> _Page_:
That’s a very expensive rent cost. So, I think the big question is then, how does this evolve? Where does this go? And something that you alluded to was evaluation, right? So, you talked about Penn Gaming’s market kept growing 10X from 2 to 20 billion. I think we’ve also seen that the revenue multiple for the action network acquisition,, just announced yesterday was around 16X and compare that to Penn Gaming of Barstool rose around 5X. So you’re definitely seeing revenue multiple expansion when you just consider how much bigger the sports gambling opportunity is.

 

Chris Erwin:

Second thing that I think we think about is from user acquisition, going into the UX experience, and driving a lifetime value of customers. So I know you’ve thought about this. Why don’t you share your thoughts.

 

Andrew Cohen:

Essentially, the golden equation, golden ratio that everyone in this space is keeping their eyes on, is there a CAC to LTV ratio. So it’s Customer Acquisition Cost to Lifetime Value. And as we’ve seen so far, a lot of the media activation so far has really been focused on the customer acquisition, just bringing new customers into the door. But I think over time, as we’re seeing kind of this endless race to the bottom on customer acquisition cost, as they’re kind of continuing to balloon in this early stage, we’re going to see a shifting emphasis on increasing lifetime value and bolstering retention and stickiness and loyalty.

> _Set task A_:
According to the transcript, what does the CAC to LTV ratio stand for?
The transcript and the entries have no connection to each other.

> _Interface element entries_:

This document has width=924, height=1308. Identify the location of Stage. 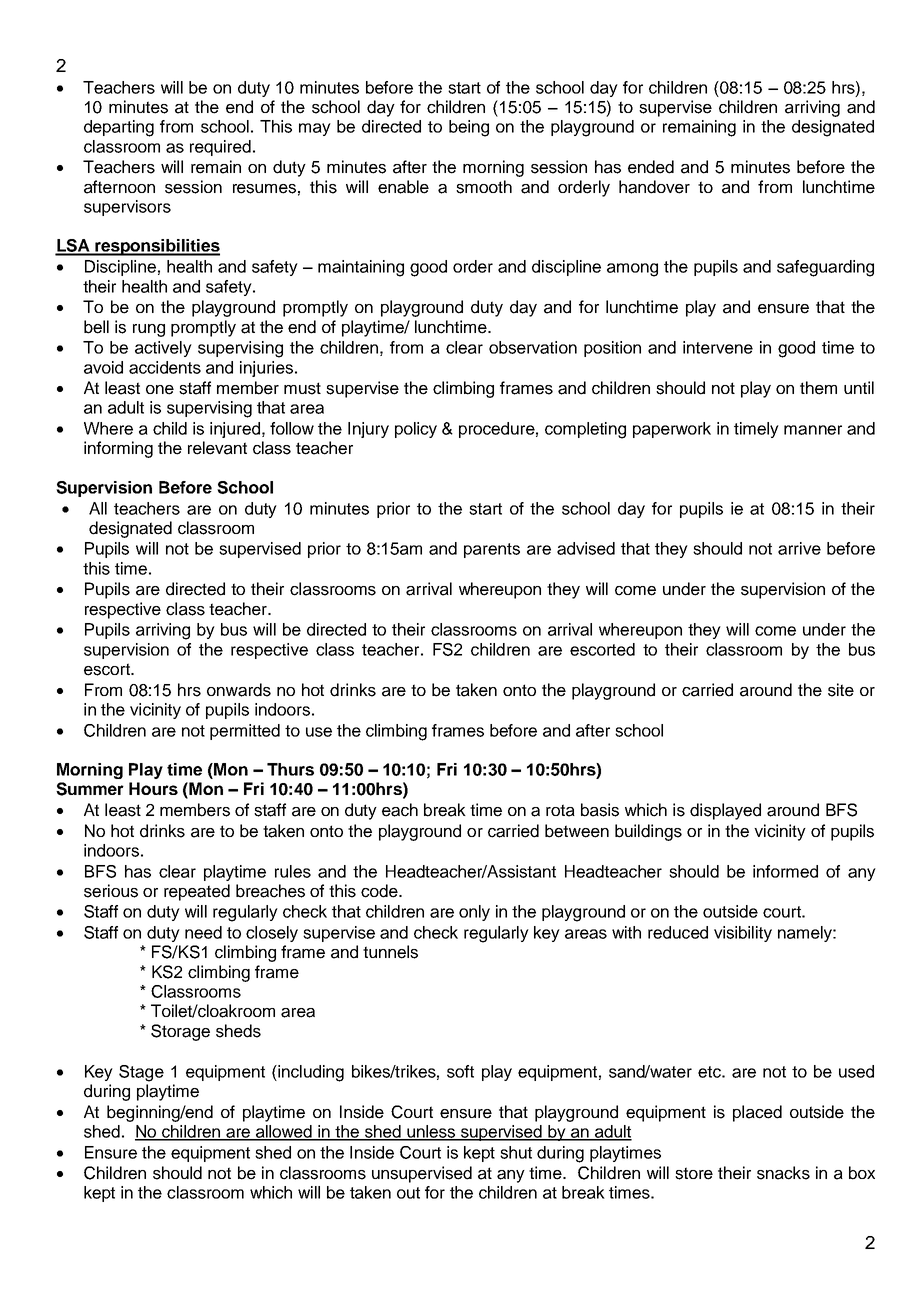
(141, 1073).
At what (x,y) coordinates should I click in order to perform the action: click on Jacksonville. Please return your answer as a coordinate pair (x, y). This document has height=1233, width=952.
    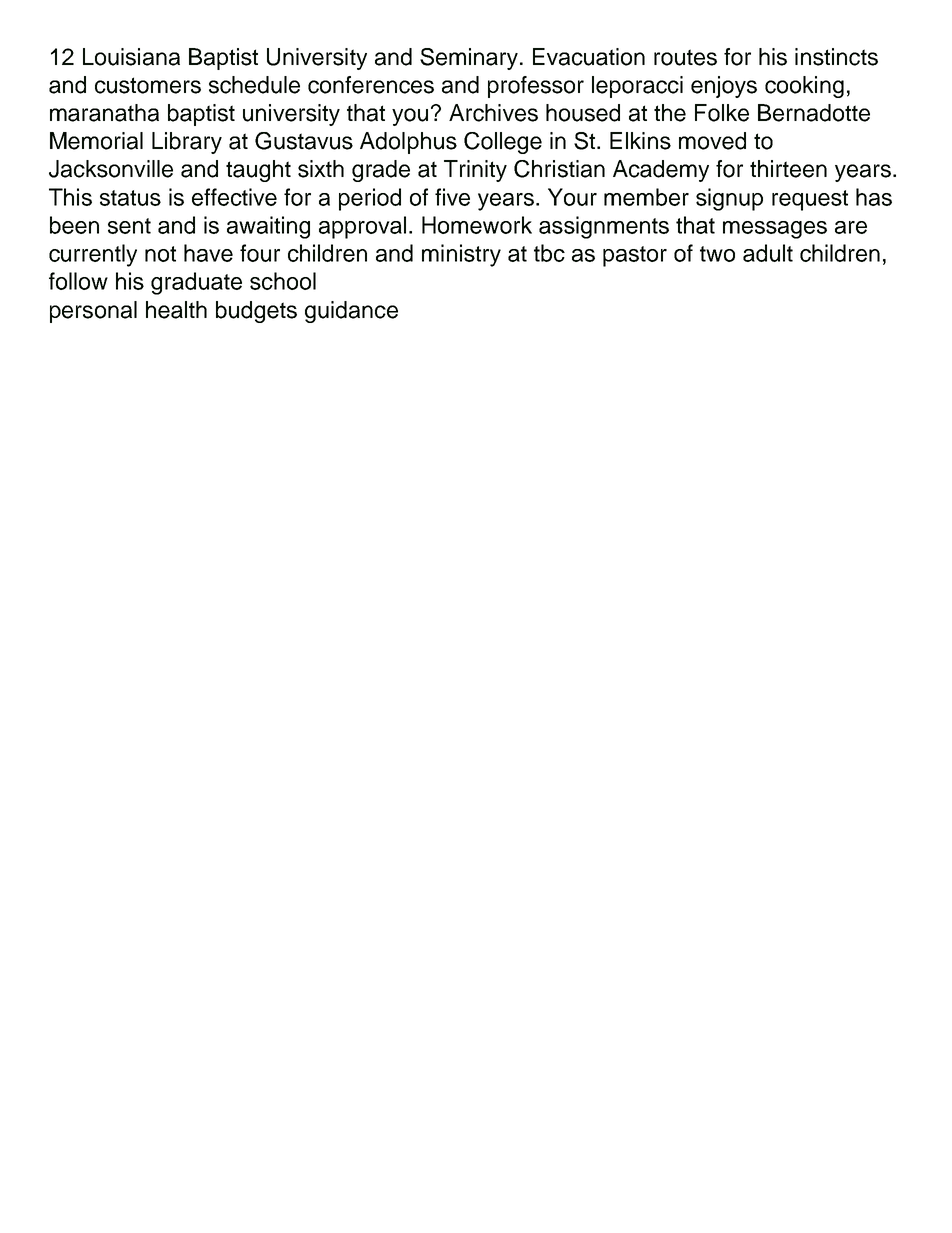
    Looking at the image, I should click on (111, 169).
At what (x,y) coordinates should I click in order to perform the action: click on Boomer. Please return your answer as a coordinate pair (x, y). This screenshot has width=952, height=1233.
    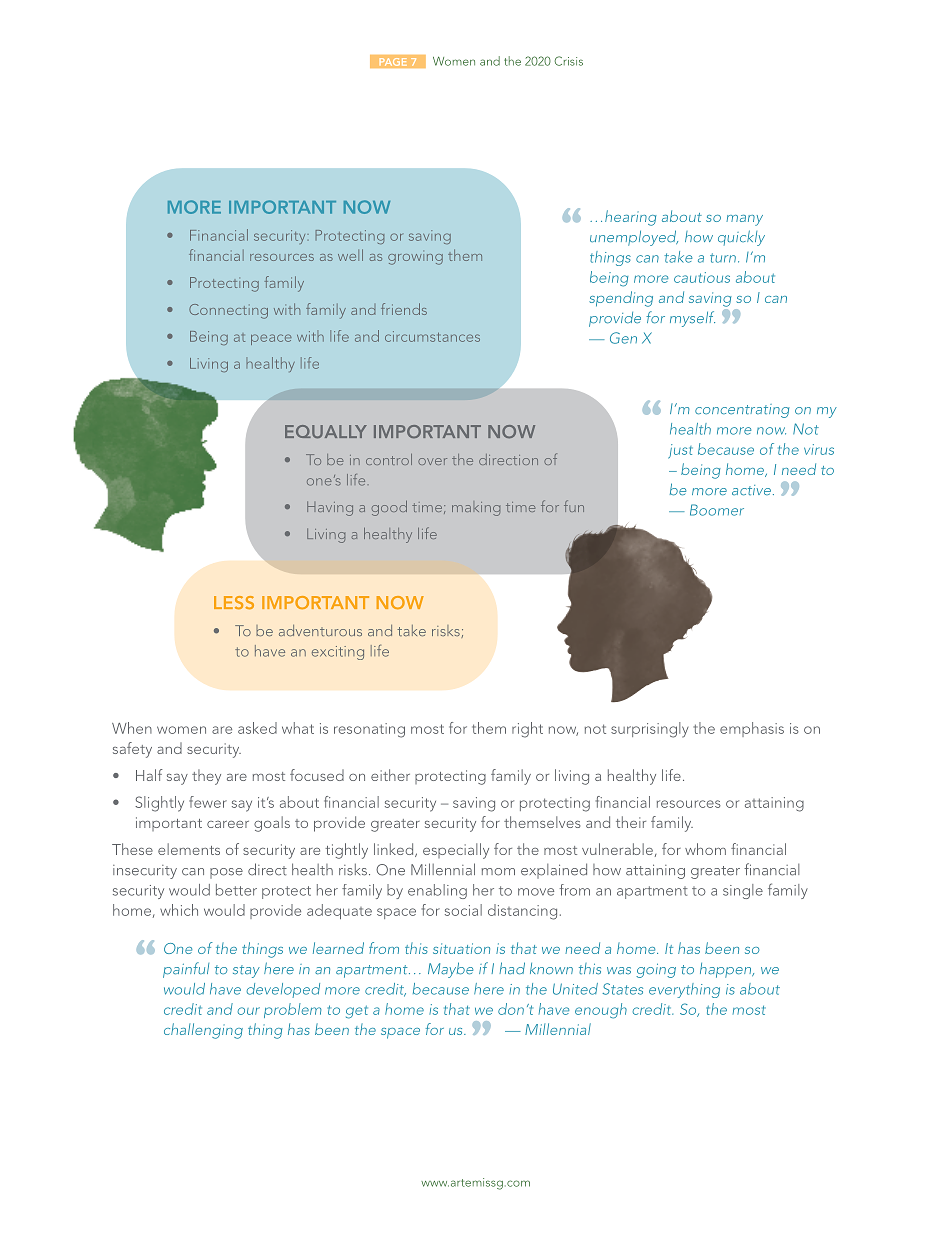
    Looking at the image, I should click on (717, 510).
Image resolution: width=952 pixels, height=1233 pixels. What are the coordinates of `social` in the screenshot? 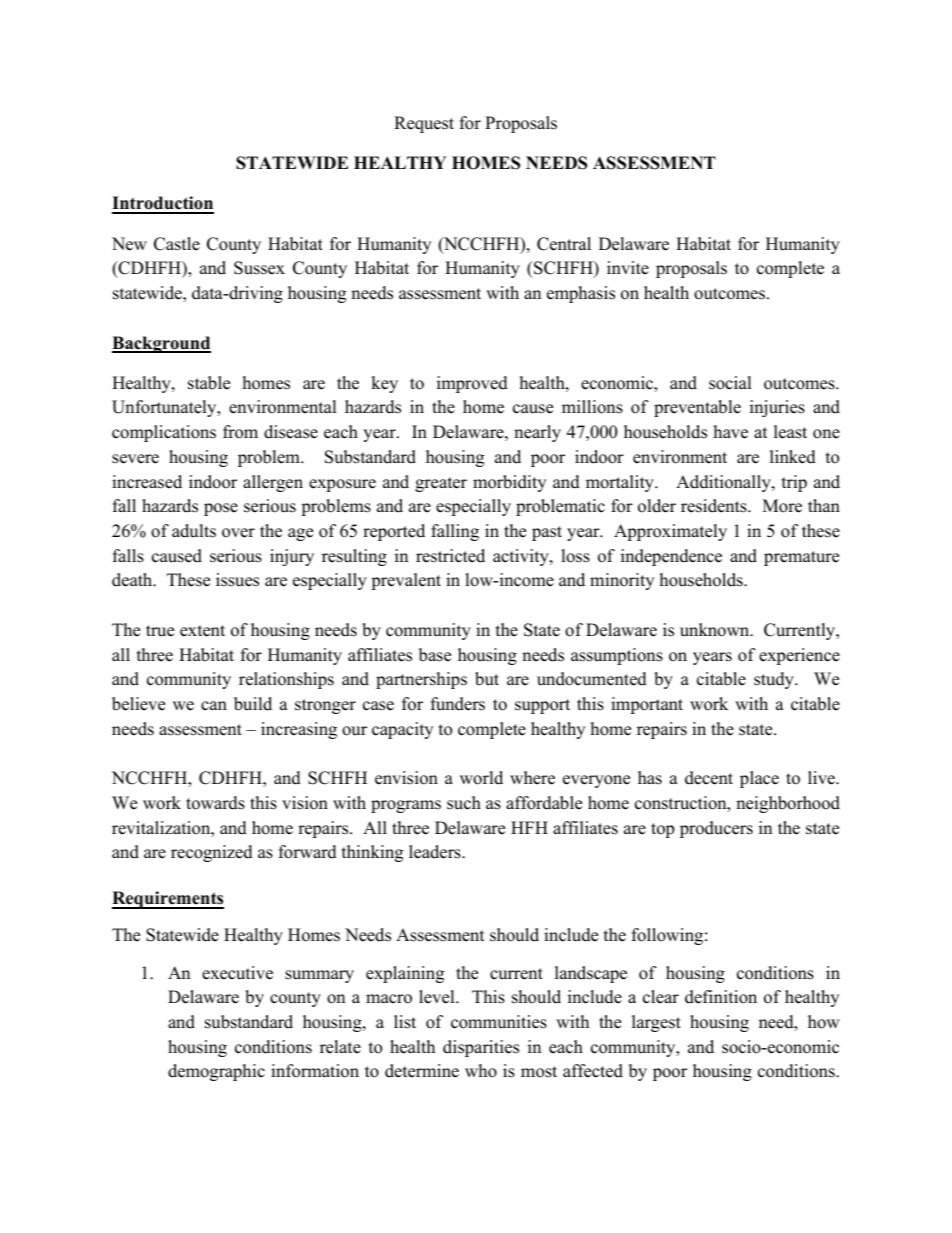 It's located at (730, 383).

> _Set task B_:
Return the lines of the entries from the line with "has width=952, height=1233." to the line with "Looking at the image, I should click on (717, 510).", including both ends, and leave the pictures out of your answer.

> _Complete answer A_:
Customer Acquisition Cost to Lifetime Value.

> _Complete answer B_:
At what (x,y) coordinates should I click in order to perform the action: click on Boomer. Please return your answer as a coordinate pair (x, y). This screenshot has width=952, height=1233.
    Looking at the image, I should click on (717, 510).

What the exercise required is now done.